Mort d'Agota Kristof, romancière apatride
Par Tiphaine De Rocquigny (LEXPRESS.fr), publié le 28/07/2011 à 20:07
Agosta Kristof, lors d'une interview pour la Télévision suisse-allemande. La romancière hongroise s'est éteinte mercredi à l'âge de 75 ans.
SF
L'ecrivaine hongroise s'est éteinte chez elle en Suisse, de longues années après avoir quitté son pays et s'être réfugiée dans l'écriture. Portrait.
Elle ne voulait plus lire, encore moins écrire. Agota Kristof avait fait le deuil de cet "acte suicidaire" qu'est l'écriture. La romancière hongroise, controversée, s'est éteinte mercredi, en Suisse, à l'âge de 75 ans. Elle qui reniait son roman autobiographique L'Analphabète, paru en 2005, s'est rendu célèbre avec la "trilogie des jumeaux", écrite d'une seule traite il y a vingt ans. Lorsque Le Grand Cahier est publié, en 1987, le bloc de l'Est est au bord de l'implosion. Agota Kristof est donc d'abord perçue comme une écrivain hongroise, ce pays au coeur de la rivalité est-ouest. C'est pourtant la langue française qu'elle choisit pour raconter ce monde d'hier.
La vérité brouillée d'Agota Kristof
Agota Kristof fait partie de ces écrivains qui prennent un malin plaisir à égarer le lecteur. Dès le premier roman, les pistes sont brouillées. La trilogie représente le laborieux chemin vers une vérité qui peine à se dévoiler: Le Grand Cahier énonce les faits, La Preuve en cherche la confirmation, Le Troisième Mensonge avoue leur fausseté. Parce que la guerre, la souffrance, l'exil ont rendu la réalité trop cruelle à entendre. Menacée par la répression russe en Hongrie, Agota Kristof l'a quittée à 21 ans, avec son mari et son bébé de quatre mois. C'était en 1956, elle n'a plus jamais habité dans son pays.
L'indicible est égrené dans le roman, à coups d'allusions et de phrases ambiguës. Les lieux (ville de K., ville de S.), les personnages (Claus, Lucas), les époques (enfance, âge adulte) se confondent dans un chaos qui achève de décourager le lecteur.
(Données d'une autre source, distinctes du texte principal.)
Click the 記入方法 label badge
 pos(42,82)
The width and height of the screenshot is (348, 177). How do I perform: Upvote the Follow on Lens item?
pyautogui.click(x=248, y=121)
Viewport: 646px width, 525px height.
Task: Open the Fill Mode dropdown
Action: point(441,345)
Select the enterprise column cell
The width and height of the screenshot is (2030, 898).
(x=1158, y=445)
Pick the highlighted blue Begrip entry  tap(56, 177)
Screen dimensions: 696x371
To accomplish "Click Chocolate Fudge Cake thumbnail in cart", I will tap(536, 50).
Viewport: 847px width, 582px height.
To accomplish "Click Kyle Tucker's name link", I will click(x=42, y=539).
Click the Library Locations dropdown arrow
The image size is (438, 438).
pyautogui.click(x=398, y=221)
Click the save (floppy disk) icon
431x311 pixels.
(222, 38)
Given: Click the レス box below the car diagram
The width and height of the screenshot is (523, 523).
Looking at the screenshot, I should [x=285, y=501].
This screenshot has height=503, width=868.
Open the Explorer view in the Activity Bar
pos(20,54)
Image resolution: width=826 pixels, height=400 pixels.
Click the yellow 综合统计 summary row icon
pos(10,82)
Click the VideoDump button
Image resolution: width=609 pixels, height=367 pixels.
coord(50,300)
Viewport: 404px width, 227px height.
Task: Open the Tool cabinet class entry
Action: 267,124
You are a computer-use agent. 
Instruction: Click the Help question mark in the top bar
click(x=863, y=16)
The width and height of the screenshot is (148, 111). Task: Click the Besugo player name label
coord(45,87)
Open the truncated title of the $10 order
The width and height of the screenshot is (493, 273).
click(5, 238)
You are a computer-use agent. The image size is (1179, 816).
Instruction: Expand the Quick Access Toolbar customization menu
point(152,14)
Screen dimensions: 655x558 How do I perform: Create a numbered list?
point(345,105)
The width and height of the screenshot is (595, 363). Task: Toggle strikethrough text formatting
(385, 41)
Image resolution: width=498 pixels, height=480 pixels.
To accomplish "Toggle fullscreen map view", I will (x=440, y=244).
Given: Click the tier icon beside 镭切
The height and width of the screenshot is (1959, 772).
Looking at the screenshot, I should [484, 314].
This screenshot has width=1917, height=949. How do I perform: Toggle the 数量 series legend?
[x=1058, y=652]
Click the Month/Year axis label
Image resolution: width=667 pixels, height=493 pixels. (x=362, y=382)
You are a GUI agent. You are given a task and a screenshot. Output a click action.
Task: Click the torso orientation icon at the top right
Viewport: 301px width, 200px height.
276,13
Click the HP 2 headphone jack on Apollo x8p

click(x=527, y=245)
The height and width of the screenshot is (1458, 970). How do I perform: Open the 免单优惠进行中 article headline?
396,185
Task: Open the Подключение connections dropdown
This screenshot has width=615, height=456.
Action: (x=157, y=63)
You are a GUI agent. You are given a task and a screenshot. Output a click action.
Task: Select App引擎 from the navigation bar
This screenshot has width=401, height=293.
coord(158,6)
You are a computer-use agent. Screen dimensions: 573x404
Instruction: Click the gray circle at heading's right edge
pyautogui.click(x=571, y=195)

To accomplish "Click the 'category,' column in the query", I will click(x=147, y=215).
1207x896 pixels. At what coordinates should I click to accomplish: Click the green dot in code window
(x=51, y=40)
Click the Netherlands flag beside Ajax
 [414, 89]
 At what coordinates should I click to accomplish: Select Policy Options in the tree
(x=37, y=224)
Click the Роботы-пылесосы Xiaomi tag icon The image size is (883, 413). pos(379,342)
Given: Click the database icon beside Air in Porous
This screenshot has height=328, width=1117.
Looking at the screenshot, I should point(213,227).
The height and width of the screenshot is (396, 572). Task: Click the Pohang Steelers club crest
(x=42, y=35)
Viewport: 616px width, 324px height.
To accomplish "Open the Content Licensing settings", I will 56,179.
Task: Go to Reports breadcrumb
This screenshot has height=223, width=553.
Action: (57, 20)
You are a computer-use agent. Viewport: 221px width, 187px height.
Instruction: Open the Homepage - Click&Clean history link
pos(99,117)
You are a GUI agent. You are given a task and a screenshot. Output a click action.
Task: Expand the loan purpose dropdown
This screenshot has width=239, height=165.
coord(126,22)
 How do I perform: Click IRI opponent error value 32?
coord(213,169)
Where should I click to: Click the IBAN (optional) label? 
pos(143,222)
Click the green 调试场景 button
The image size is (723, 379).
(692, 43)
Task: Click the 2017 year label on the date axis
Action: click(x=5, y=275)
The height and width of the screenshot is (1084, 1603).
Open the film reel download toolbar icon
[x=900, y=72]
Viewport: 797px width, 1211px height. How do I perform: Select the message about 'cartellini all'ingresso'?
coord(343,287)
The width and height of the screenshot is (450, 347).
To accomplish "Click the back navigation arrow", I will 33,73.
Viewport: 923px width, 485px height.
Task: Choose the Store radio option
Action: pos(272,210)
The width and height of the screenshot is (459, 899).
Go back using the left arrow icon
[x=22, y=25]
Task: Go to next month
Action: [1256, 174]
Il attend une rémission qui n'arrive jamais. Et la mélodie finit par sonner faux. Dès le deuxième tome, l'harmonie est rompue, la rupture avec le narrateur, consommée.
"L'écriture me détruira"
Chez Agota Kristof, l'écriture est ce qui reste quand tout s'est envolé. La littérature représente l'espoir de réinventer le réel, de raconter les choses comme elles auraient dû se passer. S'il n'y avait pas eu la guerre, si les Russes n'avaient pas occupé la Hongrie, si elle n'avait pas quitté son pays. Mais le défi de la langue est là, immense, insurmontable, cette "langue ennemie", le français, qui fait d'elle un écrivain apatride, éternellement déchirée entre sa terre d'origine et son pays d'adoption.
L'écriture la sauve et la ronge en même temps. Elle fait dire à Sandor Tobias dans Hier: "Je pense que l'écriture me détruira." Si le mensonge l'a longtemps protégé, il finit toujours par resurgir de l'oubli. Dans Le Troisième Mensonge, on comprend que les jumeaux n'ont jamais vécu leur enfance ensemble, que ce "nous" désignait en fait... un "je". Les mots de Lucas détruisent le fondement du récit du Grand Cahier: "Tout cela n'est qu'un mensonge. Je sais très bien que dans cette ville, chez Grand-Mère, j'étais déjà seul, que même à cette époque, j'imaginais seulement que nous étions deux, mon frère et moi, pour supporter l'insupportable solitude."